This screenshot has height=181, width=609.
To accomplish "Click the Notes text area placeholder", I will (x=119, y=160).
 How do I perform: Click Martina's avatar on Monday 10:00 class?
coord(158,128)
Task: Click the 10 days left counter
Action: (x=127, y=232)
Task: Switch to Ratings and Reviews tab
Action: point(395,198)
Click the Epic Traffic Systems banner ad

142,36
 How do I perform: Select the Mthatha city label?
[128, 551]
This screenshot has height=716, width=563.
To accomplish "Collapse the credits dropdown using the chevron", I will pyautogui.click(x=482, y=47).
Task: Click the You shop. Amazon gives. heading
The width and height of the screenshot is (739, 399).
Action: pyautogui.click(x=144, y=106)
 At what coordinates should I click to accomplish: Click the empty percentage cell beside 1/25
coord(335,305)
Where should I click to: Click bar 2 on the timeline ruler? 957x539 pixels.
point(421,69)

==

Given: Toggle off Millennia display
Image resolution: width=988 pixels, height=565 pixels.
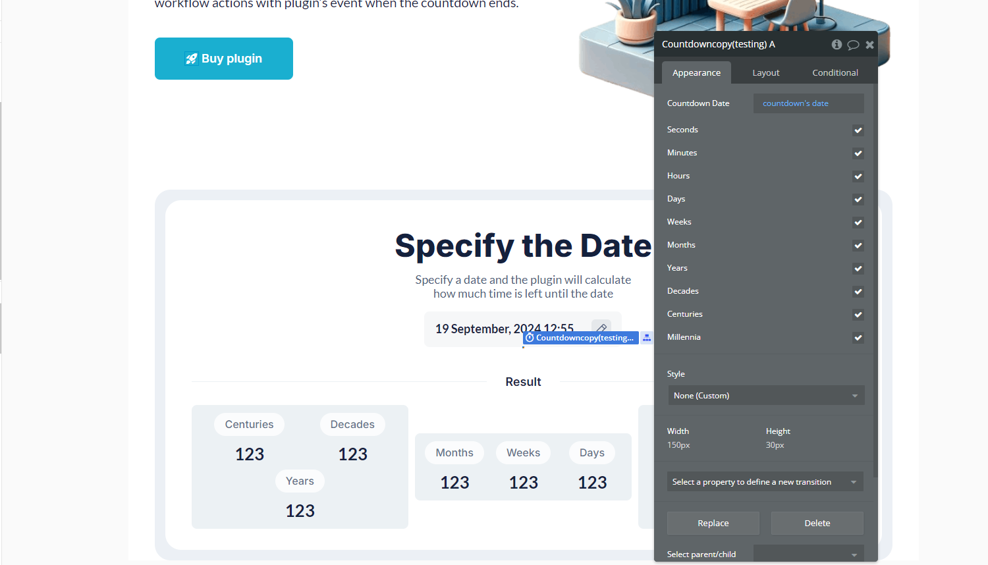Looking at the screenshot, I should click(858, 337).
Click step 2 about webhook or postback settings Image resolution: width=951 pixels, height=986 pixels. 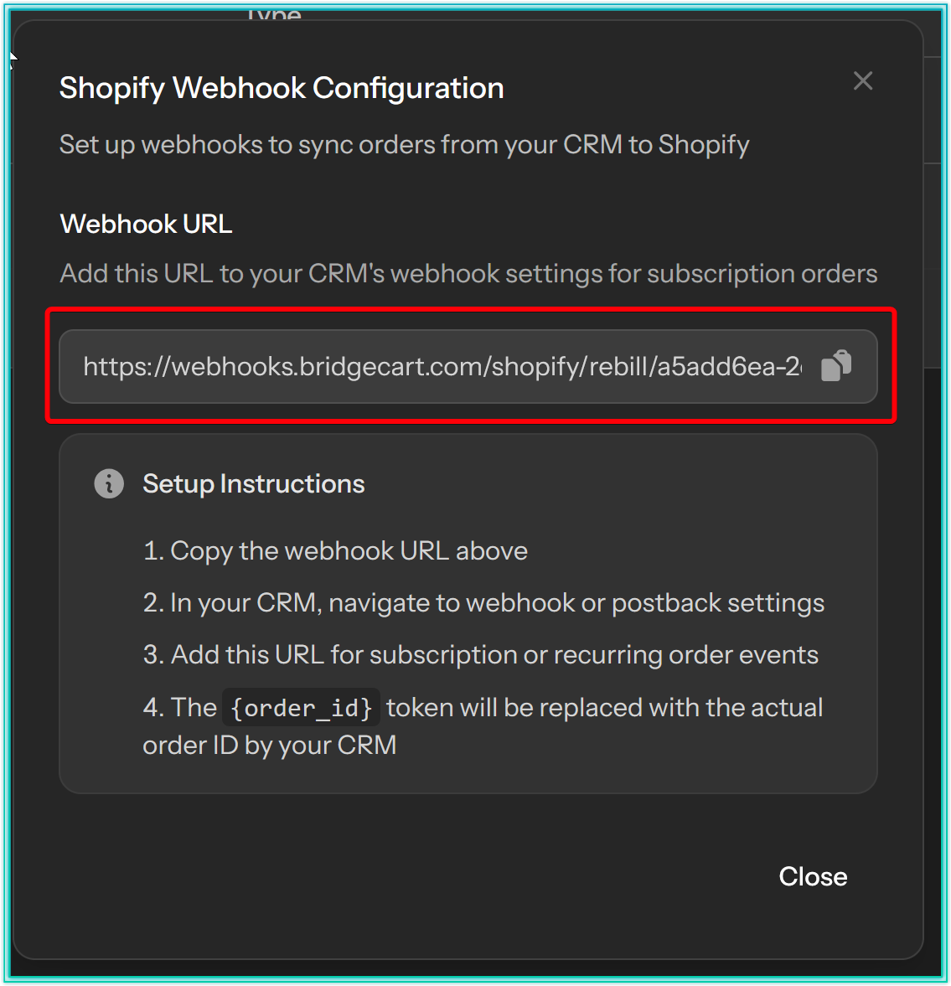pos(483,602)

*Work task*
Show every line from the listing that contains "This".

*Answer to the exercise*
This screenshot has height=181, width=609.
This screenshot has height=716, width=563.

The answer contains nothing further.